Stated exercise 1 |
Write out the Mime Troupe review word for word, from "Patriot Act" to "of Crawford Gulch.".
Stated exercise 2 |
In the Mime Troupe review, what role does Ed Holmes play in Showdown in Crawford Gulch?

Patriot Act 

The Mime Troupe goes four for four with Dubya.

Sometimes I hate being right. Last year I predicted that the San Francisco Mime Troupe would end up creating a whole Greek-style tetralogy around Dubya, and lo and behold, so it has. "Call it The Bushiad," I joked, but here it is, time for the annual Mime Troupe show, and the sacred clowns have gone four for four. Not that having yet another installment is a problem -- with its spaghetti Western conceit, Showdown in Crawford Gulch is probably the most charming of the box set -- it's just a shame that the Bush machine keeps cranking out so much material to lampoon. At least this time Ed Holmes doesn't get stuck playing dour old Dick Cheney, and he looks pretty relieved about that; he's downright gleeful as the shady mayor of Crawford Gulch.

In the "West's best intentional community," the people of Crawford Gulch -- poor whites, emancipated blacks, and hardworking Comanche -- have peacefully coexisted for many years. That is, until two newcomers arrive -- the daughter of the town's newspaper publisher, and a "fancy-pants Easterner" with the sinister moniker Cyrus T. Bogspavin. It seems that on the way to Crawford Gulch, their coach was ambushed by Comanche, and Bogspavin (Amos Glick) wastes no time fanning the flames of paranoia under the little town until neighbors are turned against each other and seeing imaginary threats in every tree. Fears of "homeopathological Injun warfare" and "arrows of mass destruction" abound, but what's really going on?

Data segment |
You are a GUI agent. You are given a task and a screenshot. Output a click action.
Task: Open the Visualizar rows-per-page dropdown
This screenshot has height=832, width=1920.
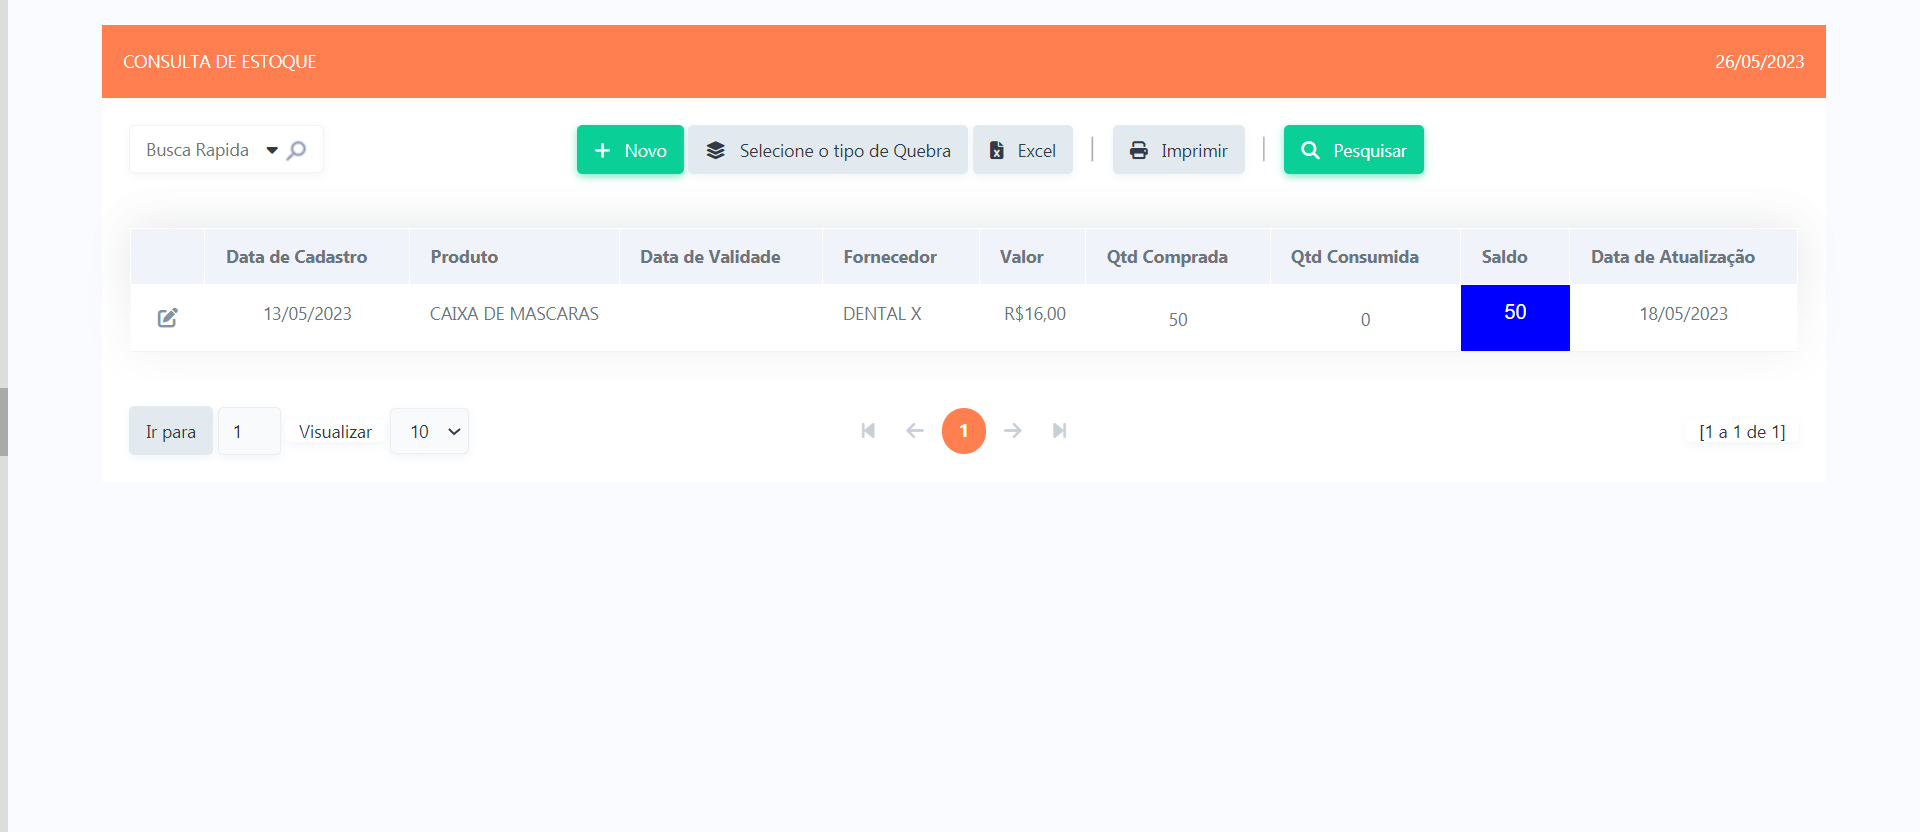click(429, 432)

Complete output 1 |
Patriot Act 

The Mime Troupe goes four for four with Dubya.

Sometimes I hate being right. Last year I predicted that the San Francisco Mime Troupe would end up creating a whole Greek-style tetralogy around Dubya, and lo and behold, so it has. "Call it The Bushiad," I joked, but here it is, time for the annual Mime Troupe show, and the sacred clowns have gone four for four. Not that having yet another installment is a problem -- with its spaghetti Western conceit, Showdown in Crawford Gulch is probably the most charming of the box set -- it's just a shame that the Bush machine keeps cranking out so much material to lampoon. At least this time Ed Holmes doesn't get stuck playing dour old Dick Cheney, and he looks pretty relieved about that; he's downright gleeful as the shady mayor of Crawford Gulch.

Complete output 2 |
The shady mayor of Crawford Gulch.